Пытаясь защитить свои ворота, два защитника "Каунти" столкнулись друг с другом, выпрыгивая за одним и тем же мячом. Для Резника это стало последней каплей. За пятнадцать минут до конца, склонив голову, он повернулся и направился к выходу, плечом к плечу со всеми теми болельщиками, которые решили сделать то же самое.
После этого он понял, что проводить ночь в собственной компании — не лучшая идея: он подумывал позвонить Ханне на случай, если она еще не собирается встречаться, а если это так, то она могла подумать о встрече с ним. Но к тому времени, как он добрался до главной дороги, он выбросил эту мысль из головы. Вместо этого, вопреки всем своим прежним наклонностям, он пойдет в Польский клуб.
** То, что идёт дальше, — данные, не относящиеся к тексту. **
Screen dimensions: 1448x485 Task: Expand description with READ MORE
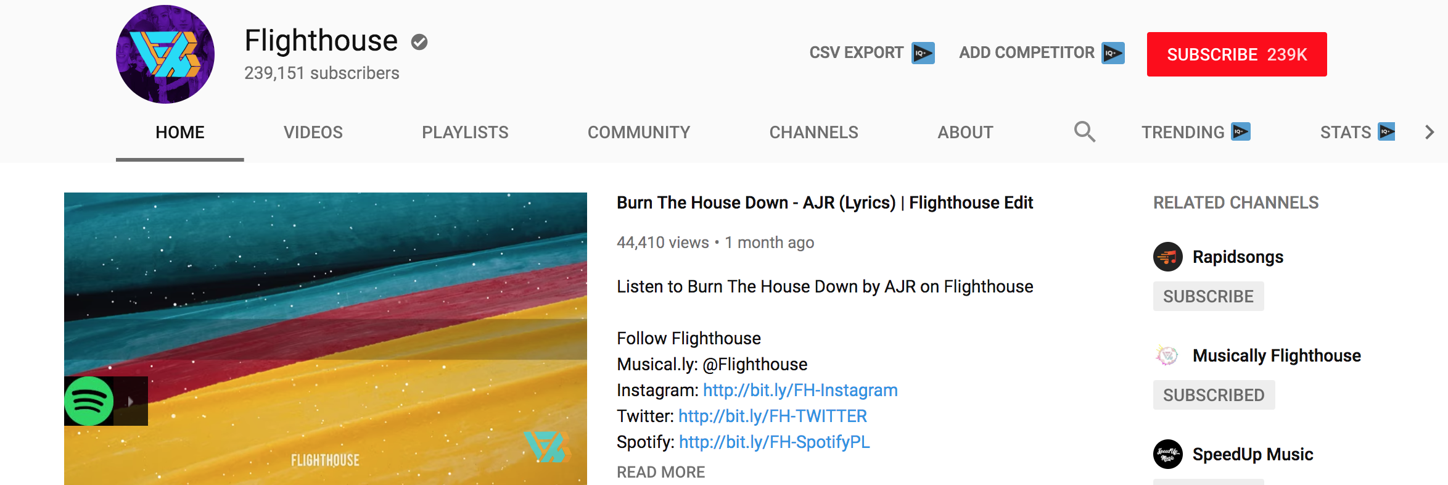click(660, 472)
Он купил светло-серый костюм шесть лет назад или больше, и, поскольку у него был фаворит, это был он; было только одно маленькое пятнышко, которое он смог найти, темное пятно возле лацкана, которое в основном исчезало, когда он царапал его ногтем. Он погладил бледно-голубую рубашку и завязал темно-синий галстук с большей тщательностью, чем обычно. Бар в Польском клубе делил большой зал на две неравные половины, и в большей из них, той, что с небольшой сценой для оркестра, он нашел Мэриан, сидящую за барной стойкой.
«Чарльз! Вы здесь! Приходите, приходите, приходите и присоединяйтесь к нам. О, ты не представляешь, как приятно тебя видеть. Когда Мэриан сжала его руку и с энтузиазмом поцеловала в обе щеки, Резник подумал, что до него начинает доходить.
Одетая в черное платье с неброским белым бантом, с единственной ниткой жемчуга на шее, она была окружена несколькими женатыми мужчинами позднего среднего возраста, чей двухнедельный трепет возникал из-за флирта с ней вне пределов слышимости их жен. Волосы ее были собраны высоко на голове и скреплены серебряной заколкой; серебряные серьги подчеркивали стройность ее шеи. Она была элегантной женщиной, некоторые назвали бы ее красивой; Резник предположил, что некоторые из тех, кто стоял рядом с ней, часто это делали. Они неохотно отступили назад, чтобы пропустить его, и теперь продолжали стоять, неохотно, а Мариан засыпала Резника вопросами, предлагала купить ему водку по его выбору, улыбалась ему в глаза. Еще десять минут, и они ускользнули обратно к своим женам.
— Ты выглядишь счастливой, Мэриан.
"Не красиво?"
"Конечно."
«Желательно?» Она смеялась над ним глазами.
Почему же, задумался Резник, и не в первый раз, за все годы, что он знал ее — почти с тех пор, как они были детьми, — он ни разу не подумал о ней сексуально? Было ли это тем, что наряду с ее красотой она так явно носила на рукаве свою польскость? Думать о ней как о партнере — любом серьезном партнере — означало бы вернуться к жизни, которую он почти отверг. Жизнь его родителей, жизнь в изгнании. Чужие в чужой стране.
Он оглядел зал, увидел женщин в расклешенных платьях, мужчин, некоторые из них в галстуках-бабочках, детей, бегущих между столами, вставших, как миниатюрные копии старших; на танцполе две пары танцуют вальс под оркестр под управлением аккордеона; фотографии павших генералов на стенах.
— Чарльз, о чем ты думаешь?
Резник улыбнулся. — О, ничего важного.
— Какое-то ужасное преступление?
Он покачал головой. — Мэриан, я обещаю тебе, что это было не так.